A write on top of the short-story game
Like most story collections, many of these have appeared earlier in various places. My favorite of the bunch, “A Mom of Bold Action,” first ran in the New Yorker in August 2021. It’s about a suburban mom (duh) who aspires to be a writer of inspirational children’s books. While she’s daydreaming one corny idea after another, she discovers that her son has wandered off. The son soon returns with a scratch on his face – some transient has pushed him into a bush, for no particular reason. The mom’s thoughts turn quickly from fuzzy optimism to deadly retribution.

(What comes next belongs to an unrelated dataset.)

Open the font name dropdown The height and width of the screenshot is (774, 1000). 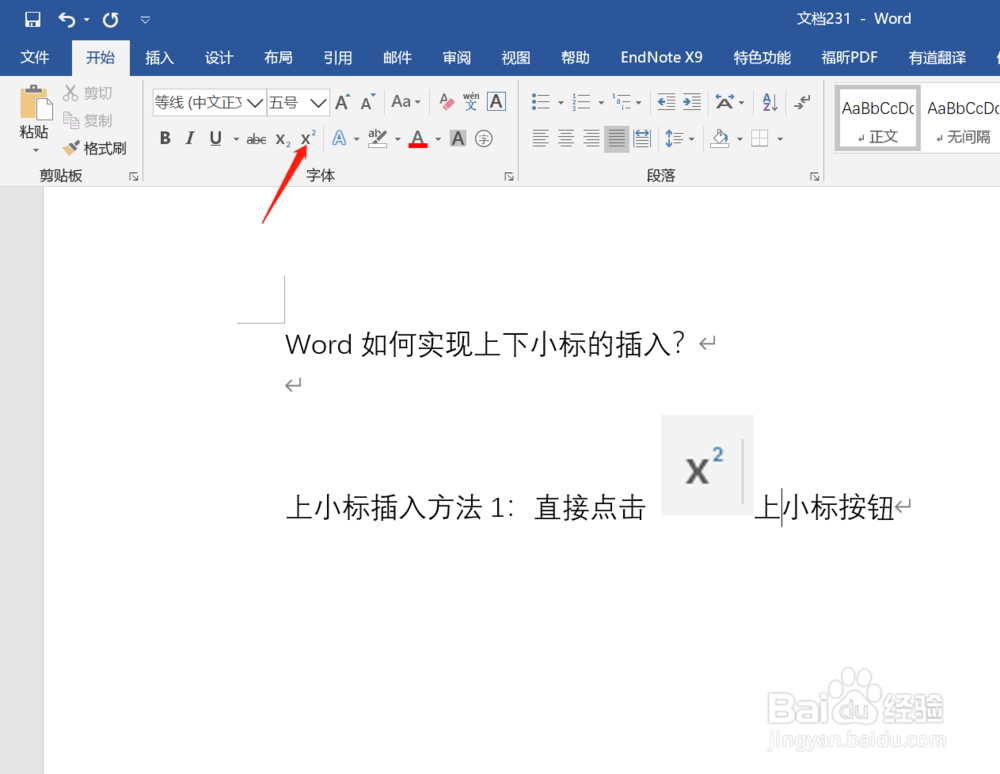point(256,101)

It doesn’t sound very funny, but it is. And, like all the stories in this collection, seems drawn from this never-ending age of Trumpism. You know: the corrupted capitalism, the deepening enmity between red and blue, the shameless cruelty toward the weak. Most are kind of surreal and dystopian in tone, but bob along on an undercurrent of humor and optimism. All are memorable.
That’s how George Saunders rolls. Even his strangest stuff is somehow upbeat. If he’d written “The Lottery” instead of Shirley Jackson, Tessie Hutchinson might have had some amusing observations about her rock-chucking neighbors.
Any idiot can write a mediocre short story. I know; I’ve written quite a few myself. To write a good one takes more craft, talent and discipline than most writers — even successful novelists — possess. Roald Dahl comes to mind. Raymond Carver. Anton Chekhov. Right now, I’d say none of them have anything on George Saunders.